Dal 30 agosto arriva su Sky e Now una delle serie più divertenti e disturbanti dell’anno: scritta dall’attore e sceneggiatore Mike White, The White Lotus è un altro esempio di come la pandemia abbia portato a realizzare serie ambientate in un’unica location, con conseguente grande attenzione a storia e personaggi.

In questo caso tutto si svolge in un lussuoso hotel delle Hawaii, dove la prima regola del personale è sorridere come se importasse davvero qualcosa dei ricchi ospiti. Un atteggiamento con cui non si fatica ad empatizzare, considerando i protagonisti della vicenda: c’è la coppia in luna di miele formata da un viziato cocco di mamma (Jake Lacy) e la bellissima moglie che sta cercando la sua strada (Alexandra Daddario); c’è la donna di mezza età venuta apposta sull’isola per spargere le ceneri dell’amata-odiata madre (Jennifer Coolidge); infine c’è una famiglia estremamente disfunzionale formata dalla madre di successo (Connie Britton), il padre alle prese con una crisi personale (Steve Zahn), una figlia “snob di sinistra” (la Sydney Sweeney di Euphoria) ed un figlio adolescente totalmente alienato.

Lo sguardo sugli ospiti è filtrato attraverso gli occhi di Armond (Murray Bartlett), manager del White Lotus vicino al punto di rottura, e il resto del personale dell’albergo. Sembrerebbe “solo” una commedia di satira sociale, non fosse che nel prologo si scopre che al termine di quella vacanza qualcuno morirà.

Mike White torna su un terreno già esplorato nel 2017 con Beatriz at Dinner, un dramedy ritenuto specchio dell’America trumpiana: bianca e ricca, snocciola razzismi ed estremismi en passant, senza rendersi conto dell’atteggiamento di pretesa superiorità che emana. Ora sono gli ospiti del White Lotus a incarnare questo spirito: la madre di famiglia è convinta che il figlio bianco ed etero sia il vero svantaggiato nella società di oggi, il neo sposo che potrebbe godersi la luna di miele passa tutto il tempo a lamentarsi perché non ha ricevuto la camera migliore e così via.

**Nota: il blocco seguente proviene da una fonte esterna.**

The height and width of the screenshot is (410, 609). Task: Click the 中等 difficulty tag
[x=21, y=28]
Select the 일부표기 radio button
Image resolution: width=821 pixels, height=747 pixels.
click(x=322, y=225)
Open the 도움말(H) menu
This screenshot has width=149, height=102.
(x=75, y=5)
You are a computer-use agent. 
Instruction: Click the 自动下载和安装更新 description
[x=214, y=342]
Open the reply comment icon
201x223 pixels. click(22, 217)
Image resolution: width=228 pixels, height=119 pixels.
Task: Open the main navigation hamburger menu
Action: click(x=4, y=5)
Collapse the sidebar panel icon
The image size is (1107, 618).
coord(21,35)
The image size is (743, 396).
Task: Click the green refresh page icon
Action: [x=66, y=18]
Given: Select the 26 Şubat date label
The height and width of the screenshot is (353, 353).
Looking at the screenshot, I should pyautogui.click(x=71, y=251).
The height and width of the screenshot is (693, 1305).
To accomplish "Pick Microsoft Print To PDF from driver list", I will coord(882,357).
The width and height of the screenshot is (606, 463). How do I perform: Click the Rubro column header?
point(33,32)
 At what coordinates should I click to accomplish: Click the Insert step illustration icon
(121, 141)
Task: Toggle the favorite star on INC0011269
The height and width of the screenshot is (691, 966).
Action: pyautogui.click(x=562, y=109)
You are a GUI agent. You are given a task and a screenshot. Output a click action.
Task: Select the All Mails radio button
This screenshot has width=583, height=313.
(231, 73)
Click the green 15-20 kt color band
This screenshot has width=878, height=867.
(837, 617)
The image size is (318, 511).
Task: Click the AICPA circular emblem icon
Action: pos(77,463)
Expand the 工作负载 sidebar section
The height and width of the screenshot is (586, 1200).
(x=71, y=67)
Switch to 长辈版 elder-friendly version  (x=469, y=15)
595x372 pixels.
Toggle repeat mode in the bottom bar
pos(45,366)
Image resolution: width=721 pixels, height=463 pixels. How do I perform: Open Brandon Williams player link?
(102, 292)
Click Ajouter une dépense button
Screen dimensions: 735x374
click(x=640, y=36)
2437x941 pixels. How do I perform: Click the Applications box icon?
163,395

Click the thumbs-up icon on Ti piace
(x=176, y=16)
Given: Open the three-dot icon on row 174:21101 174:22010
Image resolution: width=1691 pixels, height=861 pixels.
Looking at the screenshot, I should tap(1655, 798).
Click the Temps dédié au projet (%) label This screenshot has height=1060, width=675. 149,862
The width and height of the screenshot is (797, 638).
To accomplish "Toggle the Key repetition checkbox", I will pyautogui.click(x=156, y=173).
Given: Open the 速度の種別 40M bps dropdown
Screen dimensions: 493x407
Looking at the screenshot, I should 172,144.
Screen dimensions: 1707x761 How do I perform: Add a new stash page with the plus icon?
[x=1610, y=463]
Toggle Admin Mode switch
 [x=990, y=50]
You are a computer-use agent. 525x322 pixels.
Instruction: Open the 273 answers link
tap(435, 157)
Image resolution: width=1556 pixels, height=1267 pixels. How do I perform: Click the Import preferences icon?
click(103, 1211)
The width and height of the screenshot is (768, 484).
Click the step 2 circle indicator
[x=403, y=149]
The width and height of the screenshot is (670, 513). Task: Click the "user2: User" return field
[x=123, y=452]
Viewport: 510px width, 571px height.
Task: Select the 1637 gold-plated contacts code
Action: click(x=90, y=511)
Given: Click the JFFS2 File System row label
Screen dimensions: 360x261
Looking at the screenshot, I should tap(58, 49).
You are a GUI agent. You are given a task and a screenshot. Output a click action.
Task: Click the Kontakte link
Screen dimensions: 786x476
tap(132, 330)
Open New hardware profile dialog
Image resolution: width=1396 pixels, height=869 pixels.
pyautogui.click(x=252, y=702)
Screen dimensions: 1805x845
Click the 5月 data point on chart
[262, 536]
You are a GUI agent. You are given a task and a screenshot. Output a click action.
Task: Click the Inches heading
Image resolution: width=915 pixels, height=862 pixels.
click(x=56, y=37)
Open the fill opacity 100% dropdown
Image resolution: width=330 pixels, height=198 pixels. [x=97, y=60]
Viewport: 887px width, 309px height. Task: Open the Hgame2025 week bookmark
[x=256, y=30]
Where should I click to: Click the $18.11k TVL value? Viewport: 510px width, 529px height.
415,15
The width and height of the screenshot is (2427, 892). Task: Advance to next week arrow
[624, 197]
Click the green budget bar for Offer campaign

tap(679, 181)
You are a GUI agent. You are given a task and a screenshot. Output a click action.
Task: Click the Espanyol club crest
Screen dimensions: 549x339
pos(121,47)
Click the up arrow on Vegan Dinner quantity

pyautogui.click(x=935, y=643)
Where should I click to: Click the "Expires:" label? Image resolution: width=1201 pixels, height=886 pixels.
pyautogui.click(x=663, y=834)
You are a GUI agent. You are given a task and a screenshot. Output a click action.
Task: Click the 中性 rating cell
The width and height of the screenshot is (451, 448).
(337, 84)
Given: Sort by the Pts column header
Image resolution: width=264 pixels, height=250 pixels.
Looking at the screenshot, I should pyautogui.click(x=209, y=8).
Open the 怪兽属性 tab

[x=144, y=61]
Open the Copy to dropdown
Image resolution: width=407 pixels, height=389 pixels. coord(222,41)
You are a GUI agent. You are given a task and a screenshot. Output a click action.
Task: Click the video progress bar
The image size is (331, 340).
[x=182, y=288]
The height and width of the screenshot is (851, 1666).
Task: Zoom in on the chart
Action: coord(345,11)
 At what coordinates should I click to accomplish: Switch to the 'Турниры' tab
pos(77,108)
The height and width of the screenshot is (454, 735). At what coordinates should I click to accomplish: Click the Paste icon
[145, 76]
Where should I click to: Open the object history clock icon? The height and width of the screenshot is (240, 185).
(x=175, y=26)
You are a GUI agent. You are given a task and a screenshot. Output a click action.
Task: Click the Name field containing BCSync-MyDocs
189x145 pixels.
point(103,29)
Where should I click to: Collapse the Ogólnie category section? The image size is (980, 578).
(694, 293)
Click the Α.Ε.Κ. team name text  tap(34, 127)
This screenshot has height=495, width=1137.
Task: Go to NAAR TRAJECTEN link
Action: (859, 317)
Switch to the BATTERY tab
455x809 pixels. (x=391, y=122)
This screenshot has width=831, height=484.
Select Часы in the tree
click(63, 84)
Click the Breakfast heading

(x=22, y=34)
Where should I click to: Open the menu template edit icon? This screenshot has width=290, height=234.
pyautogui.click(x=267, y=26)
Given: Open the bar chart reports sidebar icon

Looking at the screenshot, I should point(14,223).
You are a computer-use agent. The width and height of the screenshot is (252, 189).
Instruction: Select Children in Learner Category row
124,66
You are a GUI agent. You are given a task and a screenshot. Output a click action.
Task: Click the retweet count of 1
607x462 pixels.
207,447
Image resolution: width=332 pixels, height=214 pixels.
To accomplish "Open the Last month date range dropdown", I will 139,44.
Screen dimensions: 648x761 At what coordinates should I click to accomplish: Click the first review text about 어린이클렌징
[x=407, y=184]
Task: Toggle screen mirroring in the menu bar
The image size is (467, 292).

A questa ipocrisia sociale e malumore di classe si contrappongono due figure positive: la sorprendente Alexandra Daddario, a disagio nel ruolo di mogliettina mantenuta che dovrebbe mettere da parte sogni ed ambizioni, e l’adolescente Quinn, l’unico a godere indisturbato della quiete e di magnifici tramonti (ma solo perchè viene mandato a dormire in spiaggia dalla sorella, attenta ai sentimenti di tutte le razze e gender ma spietata col fratello). Il loro apporto controbilancia la sferzante satira sull’arroganza bianca che Mike White mette in luce con cinismo, ironizzando sul rinnovato fardello dell’uomo bianco citato nella controversa poesia di Rudyard Kipling.

C’è un evidente distacco tra quello che l’hotel dovrebbe rappresentare – il loto bianco è simbolo di perfezione, di purezza e di natura incontaminata – e come viene invece vissuto dai protagonisti: una discordanza resa tramite una scrittura brillante fatta di battute taglienti e surrealismo comico, una colonna sonora disturbante ed una fotografia cupa e grigia (persino le assolate Hawaii sono ammantate di nuvole).

La sfilza di momenti sgradevoli, vissuti con distacco e incoscienza da parte degli ospiti, è addirittura più interessante dell’elemento thriller che aleggia su tutta la serie: poco importa in fondo chi sia stato a morire al White Lotus, tutto quello che conta è sorridere come se ce ne importasse davvero.